A new study notes that many breastfeeding mothers in the Philippines want more sex right after giving birth than they did before they became pregnant.

The Philippines culture has a low divorce rate so is it a relationship survival strategy? Or an increased sex drive?

A range of surveys of women in Western societies and how they experience the first six weeks after giving birth show that they tend to devote more time to their offspring's well-being than to their partner. This can lead to lower relationship satisfaction and less intercourse between partners, and a clear shift from so-called mating efforts to parenting efforts, though common wisdom once used to caution against that. 'If you put kids ahead of your spouse, don't be surprised when both leave after 18 years' is old folklore wisdom.

But the United States has a higher divorce rate than many countries so Michelle Escasa-Dorne of the University of Colorado  set out to understand if similar beliefs are found among women in a non-Western population with a low divorce rate. She questioned 260 women who were in a relationship and living in the Philippines' capital of Manila. Of these, 155 women still breastfed. They completed questionnaires about their sexual functioning and menstrual cycles, as well as about how satisfied and committed they were in their current relationships. The women were between 18 and 35 years old, mostly married, well-educated, and had on average two or three children.

Breastfeeding women who had already resumed having their periods were more sexually active and committed than others. This suggests that women in Manila experience an increase in sexual activity after the birth of their children that may even be higher than pre-pregnancy levels.

According to Escasa-Dorne, this is consistent with a strategy in which women continue to invest in their current committed relationships. The postpartum sexual increase may be a means of continuing investment in a satisfactory, successful relationship in which future children can be successfully reared. For a mother in a stressful relationship - perhaps reflecting an unsatisfactory romantic relationship with her partner, or lack of support otherwise - resuming a sexual relationship may not be a priority as she focuses on her infant. 

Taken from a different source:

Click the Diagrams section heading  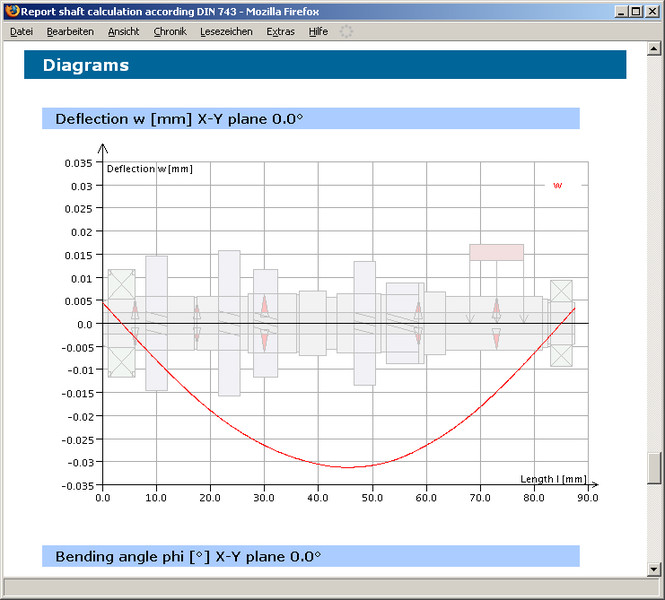tap(86, 65)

"Even though a breastfeeding woman may not be sexually proactive, she may respond favorably when her partner initiates sexual activity. Maintaining the relationship may be important if one's current partner is beneficial to the partnership and to the tasks of parenting," said Escasa-Dorne, summarizing this relationship maintenance strategy.

Escasa-Dorne does wonder whether cultural norms did not influence some of the participants' responses to questions about their sexual relations and relationships. She notes that childless women may be more hesitant to note their openness or enjoyment of sexual intimacy than those who have given birth. In the Philippines, many couples continue to live with their parents or in-laws after being married, especially if they have not yet had children.

Citation: Escasa-Dorne, M. J. (2015). Sexual Functioning and Commitment to their Current Relationship among Breastfeeding and Regularly Cycling Women in Manila, Philippines, Human Nature. DOI 10.1007/s12110-015-9223-x.